— Task brief —
Please set down, unchanged, the line containing "Given: Delete the" and all the lines that follow it until the data below ends.

=== Begin Enclosure ===

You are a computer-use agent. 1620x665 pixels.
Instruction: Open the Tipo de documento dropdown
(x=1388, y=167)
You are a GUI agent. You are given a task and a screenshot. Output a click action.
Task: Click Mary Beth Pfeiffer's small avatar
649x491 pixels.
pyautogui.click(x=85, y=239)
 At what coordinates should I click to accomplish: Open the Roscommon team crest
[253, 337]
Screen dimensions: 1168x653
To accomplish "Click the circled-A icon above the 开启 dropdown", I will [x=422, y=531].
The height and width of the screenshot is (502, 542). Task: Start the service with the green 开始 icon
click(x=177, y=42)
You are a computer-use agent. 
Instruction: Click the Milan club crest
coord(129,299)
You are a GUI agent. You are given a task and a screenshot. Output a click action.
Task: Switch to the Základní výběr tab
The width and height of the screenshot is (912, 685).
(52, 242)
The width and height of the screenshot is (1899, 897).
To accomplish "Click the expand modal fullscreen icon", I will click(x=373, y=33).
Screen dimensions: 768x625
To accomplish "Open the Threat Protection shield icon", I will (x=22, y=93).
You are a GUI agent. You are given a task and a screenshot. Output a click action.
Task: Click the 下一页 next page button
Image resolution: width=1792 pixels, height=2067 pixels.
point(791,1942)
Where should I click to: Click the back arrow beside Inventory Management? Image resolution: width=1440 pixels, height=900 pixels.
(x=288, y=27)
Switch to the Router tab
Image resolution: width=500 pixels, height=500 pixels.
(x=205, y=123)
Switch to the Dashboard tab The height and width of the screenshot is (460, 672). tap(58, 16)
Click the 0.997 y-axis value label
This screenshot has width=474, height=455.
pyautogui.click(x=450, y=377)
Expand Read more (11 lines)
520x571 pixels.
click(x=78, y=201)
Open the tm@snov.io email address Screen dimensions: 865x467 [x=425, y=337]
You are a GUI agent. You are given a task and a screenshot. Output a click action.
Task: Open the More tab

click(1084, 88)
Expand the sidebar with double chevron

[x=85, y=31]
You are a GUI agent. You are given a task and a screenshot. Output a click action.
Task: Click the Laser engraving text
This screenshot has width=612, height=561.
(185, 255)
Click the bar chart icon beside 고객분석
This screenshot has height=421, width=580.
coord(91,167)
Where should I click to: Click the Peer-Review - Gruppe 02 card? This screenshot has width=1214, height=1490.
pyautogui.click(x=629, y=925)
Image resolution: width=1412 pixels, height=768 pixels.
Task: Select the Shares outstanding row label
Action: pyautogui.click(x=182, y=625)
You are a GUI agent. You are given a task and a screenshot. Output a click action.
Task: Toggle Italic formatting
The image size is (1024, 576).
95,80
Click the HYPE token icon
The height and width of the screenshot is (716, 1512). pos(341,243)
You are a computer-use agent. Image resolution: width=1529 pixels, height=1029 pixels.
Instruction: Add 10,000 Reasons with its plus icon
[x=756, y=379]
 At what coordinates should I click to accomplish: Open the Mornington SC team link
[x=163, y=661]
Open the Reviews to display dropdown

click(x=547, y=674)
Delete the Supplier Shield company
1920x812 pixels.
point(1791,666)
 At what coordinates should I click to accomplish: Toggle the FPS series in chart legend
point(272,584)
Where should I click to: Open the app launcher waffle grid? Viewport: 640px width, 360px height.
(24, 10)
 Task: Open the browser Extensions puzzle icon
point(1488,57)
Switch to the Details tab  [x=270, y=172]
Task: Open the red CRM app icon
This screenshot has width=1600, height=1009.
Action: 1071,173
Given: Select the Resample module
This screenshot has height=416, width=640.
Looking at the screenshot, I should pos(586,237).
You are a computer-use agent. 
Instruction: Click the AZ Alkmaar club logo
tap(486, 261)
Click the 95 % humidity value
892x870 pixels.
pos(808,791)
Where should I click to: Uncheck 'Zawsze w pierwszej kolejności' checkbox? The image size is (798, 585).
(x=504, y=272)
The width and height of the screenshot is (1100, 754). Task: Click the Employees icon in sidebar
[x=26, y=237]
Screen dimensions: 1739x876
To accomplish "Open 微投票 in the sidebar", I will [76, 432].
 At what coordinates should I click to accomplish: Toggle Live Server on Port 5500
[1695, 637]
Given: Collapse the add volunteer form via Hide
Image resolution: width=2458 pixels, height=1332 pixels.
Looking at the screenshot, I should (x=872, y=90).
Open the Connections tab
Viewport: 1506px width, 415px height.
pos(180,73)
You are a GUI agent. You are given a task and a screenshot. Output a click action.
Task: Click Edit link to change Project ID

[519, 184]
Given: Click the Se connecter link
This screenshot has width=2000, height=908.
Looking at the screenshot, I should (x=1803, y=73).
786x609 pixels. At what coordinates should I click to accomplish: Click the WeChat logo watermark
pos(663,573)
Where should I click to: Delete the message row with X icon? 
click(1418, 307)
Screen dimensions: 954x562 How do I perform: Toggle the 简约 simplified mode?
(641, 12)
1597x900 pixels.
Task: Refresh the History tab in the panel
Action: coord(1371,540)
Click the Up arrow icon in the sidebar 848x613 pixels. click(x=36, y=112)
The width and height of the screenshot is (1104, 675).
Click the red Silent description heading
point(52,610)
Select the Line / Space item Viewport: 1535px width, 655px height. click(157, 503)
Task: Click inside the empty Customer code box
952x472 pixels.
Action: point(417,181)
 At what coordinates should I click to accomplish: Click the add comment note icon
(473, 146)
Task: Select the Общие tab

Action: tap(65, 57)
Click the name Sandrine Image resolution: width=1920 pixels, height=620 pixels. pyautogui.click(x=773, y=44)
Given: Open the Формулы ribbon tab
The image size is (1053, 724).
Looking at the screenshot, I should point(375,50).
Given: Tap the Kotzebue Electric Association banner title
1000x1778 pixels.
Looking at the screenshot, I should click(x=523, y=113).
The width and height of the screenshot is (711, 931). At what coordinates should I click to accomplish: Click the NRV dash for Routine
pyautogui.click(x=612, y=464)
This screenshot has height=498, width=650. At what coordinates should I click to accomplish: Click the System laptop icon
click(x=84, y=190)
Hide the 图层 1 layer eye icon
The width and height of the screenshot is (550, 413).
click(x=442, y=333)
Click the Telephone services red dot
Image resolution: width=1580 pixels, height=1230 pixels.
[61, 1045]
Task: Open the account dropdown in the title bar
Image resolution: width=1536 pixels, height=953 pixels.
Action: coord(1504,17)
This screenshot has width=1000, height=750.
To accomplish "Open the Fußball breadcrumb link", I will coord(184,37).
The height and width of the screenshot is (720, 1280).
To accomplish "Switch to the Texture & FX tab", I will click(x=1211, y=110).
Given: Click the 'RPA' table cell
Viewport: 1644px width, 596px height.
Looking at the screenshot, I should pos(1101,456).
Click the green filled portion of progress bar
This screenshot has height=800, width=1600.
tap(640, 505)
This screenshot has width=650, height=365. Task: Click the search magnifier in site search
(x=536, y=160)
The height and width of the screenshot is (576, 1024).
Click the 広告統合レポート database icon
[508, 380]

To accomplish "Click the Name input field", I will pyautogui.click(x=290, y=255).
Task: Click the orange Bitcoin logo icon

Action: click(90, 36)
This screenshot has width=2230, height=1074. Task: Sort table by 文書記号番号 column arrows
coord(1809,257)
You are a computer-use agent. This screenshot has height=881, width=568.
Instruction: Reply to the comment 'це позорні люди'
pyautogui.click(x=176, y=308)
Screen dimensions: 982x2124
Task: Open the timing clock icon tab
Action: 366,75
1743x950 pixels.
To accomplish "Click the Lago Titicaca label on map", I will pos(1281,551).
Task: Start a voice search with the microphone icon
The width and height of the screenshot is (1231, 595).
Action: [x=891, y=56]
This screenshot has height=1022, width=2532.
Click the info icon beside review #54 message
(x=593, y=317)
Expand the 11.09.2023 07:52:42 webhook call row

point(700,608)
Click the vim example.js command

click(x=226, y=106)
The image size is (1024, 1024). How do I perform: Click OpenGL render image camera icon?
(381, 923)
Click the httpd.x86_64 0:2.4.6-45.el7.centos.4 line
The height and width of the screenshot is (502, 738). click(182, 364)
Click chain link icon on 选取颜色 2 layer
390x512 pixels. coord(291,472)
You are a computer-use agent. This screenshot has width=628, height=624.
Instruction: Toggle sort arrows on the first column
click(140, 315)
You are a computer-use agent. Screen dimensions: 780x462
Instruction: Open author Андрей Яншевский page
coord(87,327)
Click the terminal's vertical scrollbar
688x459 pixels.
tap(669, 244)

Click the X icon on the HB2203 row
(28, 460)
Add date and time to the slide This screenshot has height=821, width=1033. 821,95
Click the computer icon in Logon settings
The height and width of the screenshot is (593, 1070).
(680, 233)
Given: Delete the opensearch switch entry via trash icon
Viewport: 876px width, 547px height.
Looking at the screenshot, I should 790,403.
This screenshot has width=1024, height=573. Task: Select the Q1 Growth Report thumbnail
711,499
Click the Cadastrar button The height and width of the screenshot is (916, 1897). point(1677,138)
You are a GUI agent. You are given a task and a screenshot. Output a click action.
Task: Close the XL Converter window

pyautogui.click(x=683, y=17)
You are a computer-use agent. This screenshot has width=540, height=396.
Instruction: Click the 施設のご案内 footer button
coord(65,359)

=== End Enclosure ===

— Output of the exercise —
Given: Delete the opensearch switch entry via trash icon
Viewport: 876px width, 547px height.
Looking at the screenshot, I should 790,403.
This screenshot has width=1024, height=573. Task: Select the Q1 Growth Report thumbnail
711,499
Click the Cadastrar button The height and width of the screenshot is (916, 1897). point(1677,138)
You are a GUI agent. You are given a task and a screenshot. Output a click action.
Task: Close the XL Converter window

pyautogui.click(x=683, y=17)
You are a computer-use agent. This screenshot has width=540, height=396.
Instruction: Click the 施設のご案内 footer button
coord(65,359)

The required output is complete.